A definitive case - Toban Wiebe -
Pinker presents nothing new, he is simply popularizing and tracing out the implications of the discoveries in the sciences of human nature. The book is very enjoyable to read. He rips apart such nuisance ideologies as relativism, constructionism, Utopianism, gender-feminism, and modernism/post-modernism. Most importantly, he takes the moral high ground, showing that the Blank Slate is an unacceptable moral position. The book drips with insights. For example, he shows that parents have virtually no influence on how their children turn out, thus invalidating a huge body of parenting advice. I was surprised at how well read Pinker is, the book is remarkably cross-disciplinary. He definitely did his homework.
"that eternally fascinating thing we call human nature" - David Wolf - U.S.
First of all, this is one of the best science books I have read. It is very long and detailed, and some have complained about the thoroughness of the work, but as such, it reminded me of how it was to read "On the Origin of Species" by Charles Darwin. It is that well argued, with copious references, and places the idea of the human brain as a blank slate in the trash bin where it belongs with flat earth theory and intelligent design.
It is difficult to review this book which already has over 200 very detailed reviews, so my focus on this review will be the error of some of the negative reviews.

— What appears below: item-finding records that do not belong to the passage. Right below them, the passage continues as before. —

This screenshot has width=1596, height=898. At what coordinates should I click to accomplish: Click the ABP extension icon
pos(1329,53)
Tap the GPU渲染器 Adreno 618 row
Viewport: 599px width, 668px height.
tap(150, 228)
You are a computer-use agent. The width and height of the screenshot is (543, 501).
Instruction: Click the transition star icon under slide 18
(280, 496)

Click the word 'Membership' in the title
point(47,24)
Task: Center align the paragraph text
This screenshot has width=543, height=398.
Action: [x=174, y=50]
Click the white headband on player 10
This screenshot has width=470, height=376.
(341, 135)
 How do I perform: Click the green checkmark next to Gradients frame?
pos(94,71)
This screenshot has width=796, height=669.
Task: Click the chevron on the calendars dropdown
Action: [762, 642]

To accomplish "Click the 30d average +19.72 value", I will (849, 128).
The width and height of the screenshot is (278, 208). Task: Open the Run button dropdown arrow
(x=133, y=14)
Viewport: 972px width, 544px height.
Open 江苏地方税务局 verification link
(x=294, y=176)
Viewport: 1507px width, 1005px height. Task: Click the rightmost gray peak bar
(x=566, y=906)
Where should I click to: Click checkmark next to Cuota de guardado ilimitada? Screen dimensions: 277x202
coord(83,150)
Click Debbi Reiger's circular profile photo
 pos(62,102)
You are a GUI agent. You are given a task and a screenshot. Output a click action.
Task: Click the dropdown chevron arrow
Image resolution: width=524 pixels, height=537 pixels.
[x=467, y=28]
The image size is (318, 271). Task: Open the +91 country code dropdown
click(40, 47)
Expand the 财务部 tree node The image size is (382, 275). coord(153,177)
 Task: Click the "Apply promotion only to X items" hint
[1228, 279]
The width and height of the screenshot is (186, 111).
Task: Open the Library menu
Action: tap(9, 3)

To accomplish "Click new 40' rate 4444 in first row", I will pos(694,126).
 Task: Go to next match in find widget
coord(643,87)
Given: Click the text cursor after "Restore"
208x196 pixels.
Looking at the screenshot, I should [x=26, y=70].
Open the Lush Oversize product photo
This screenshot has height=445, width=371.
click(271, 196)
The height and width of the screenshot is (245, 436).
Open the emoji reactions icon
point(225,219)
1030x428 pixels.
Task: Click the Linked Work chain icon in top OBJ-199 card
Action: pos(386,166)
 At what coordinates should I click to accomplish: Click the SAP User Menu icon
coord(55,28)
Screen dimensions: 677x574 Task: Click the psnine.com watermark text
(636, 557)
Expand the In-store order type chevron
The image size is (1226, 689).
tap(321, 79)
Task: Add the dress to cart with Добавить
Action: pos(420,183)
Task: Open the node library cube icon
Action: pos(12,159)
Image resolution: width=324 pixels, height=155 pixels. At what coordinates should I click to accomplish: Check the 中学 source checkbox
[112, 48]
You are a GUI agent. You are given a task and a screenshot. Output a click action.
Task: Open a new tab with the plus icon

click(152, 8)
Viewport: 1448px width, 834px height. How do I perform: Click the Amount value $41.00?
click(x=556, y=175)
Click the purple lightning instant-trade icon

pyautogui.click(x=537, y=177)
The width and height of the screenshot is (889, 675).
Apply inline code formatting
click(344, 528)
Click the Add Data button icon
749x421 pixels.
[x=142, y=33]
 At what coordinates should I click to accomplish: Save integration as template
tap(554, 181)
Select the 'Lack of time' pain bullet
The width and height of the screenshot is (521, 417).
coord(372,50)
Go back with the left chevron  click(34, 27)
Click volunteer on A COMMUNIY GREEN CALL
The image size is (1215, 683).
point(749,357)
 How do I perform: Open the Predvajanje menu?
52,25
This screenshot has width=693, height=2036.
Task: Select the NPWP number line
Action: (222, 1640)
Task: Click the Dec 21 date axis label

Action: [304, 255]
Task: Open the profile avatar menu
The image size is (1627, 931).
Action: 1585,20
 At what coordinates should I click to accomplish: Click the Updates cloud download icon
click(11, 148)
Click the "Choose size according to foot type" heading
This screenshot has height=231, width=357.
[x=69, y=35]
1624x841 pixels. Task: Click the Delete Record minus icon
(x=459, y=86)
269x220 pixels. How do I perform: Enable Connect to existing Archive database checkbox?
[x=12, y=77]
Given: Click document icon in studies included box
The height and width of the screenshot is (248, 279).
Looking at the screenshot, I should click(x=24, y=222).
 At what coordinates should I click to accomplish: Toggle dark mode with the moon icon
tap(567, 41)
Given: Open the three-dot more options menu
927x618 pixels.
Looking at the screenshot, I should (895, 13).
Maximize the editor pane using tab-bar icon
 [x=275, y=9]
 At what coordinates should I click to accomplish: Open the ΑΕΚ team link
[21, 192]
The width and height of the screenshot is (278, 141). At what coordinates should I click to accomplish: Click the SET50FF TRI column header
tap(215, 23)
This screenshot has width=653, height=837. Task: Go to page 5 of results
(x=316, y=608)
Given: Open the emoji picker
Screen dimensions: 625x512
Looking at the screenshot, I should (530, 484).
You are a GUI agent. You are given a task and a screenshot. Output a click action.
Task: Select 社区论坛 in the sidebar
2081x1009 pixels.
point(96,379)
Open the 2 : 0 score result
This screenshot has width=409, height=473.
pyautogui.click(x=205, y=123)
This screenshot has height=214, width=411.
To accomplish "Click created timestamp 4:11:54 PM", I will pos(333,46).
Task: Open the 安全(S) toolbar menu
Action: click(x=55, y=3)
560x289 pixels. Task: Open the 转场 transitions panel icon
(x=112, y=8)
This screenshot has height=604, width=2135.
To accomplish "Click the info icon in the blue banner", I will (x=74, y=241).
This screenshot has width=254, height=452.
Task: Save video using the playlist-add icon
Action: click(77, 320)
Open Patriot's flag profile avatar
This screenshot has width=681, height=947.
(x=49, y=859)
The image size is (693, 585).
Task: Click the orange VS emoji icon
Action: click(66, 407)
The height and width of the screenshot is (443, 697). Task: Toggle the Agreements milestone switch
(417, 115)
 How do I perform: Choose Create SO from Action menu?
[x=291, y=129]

The thesis of this book is simply that there is such a thing as human nature. The reason the argument is being put forth in the book is because there have been three main alternate hypotheses for what humans are guided by in regard to their minds. The three ideas that have been argued in the past have been:
1. The Blank Slate
2. The Noble Savage
3. The Ghost in the Machine
These may be self-explanatory, but the blank slate is the idea that the brain has no built in propensities, and thus may be entirely guided and developed by environment. The noble savage is the idea that native man without civilization is much more gentle and peaceable than civilized man. The ghost in the machine is the idea promoted by many religions that there is a spirit or soul which is the being, and so the brain is not really the source of the mind.
It appears many of the negative reviews have spouted many of the arguments for one of these ideas, and therefore the reviewers may not have actually read the book, wherein Pinker thoroughly shreds each of these ideas, and the arguments put forth by the reviewers.
I will not explain Pinker's view of human nature in detail here, as it is done in great detail in the book, as well as in many of the excellent reviews already present, but I will simply say that the theory he promotes is infinitely more reasonable, being an amalgam of genetics, epigenetics, biological development, and environment, in varying degrees. I leave it to the intelligent reader to come to their own conclusions as to which of these ideas has the most merit, and read the book if you want to read one of the most erudite books of our time, keeping in mind that to explain a thing is not to endorse ugly side effects of that thing.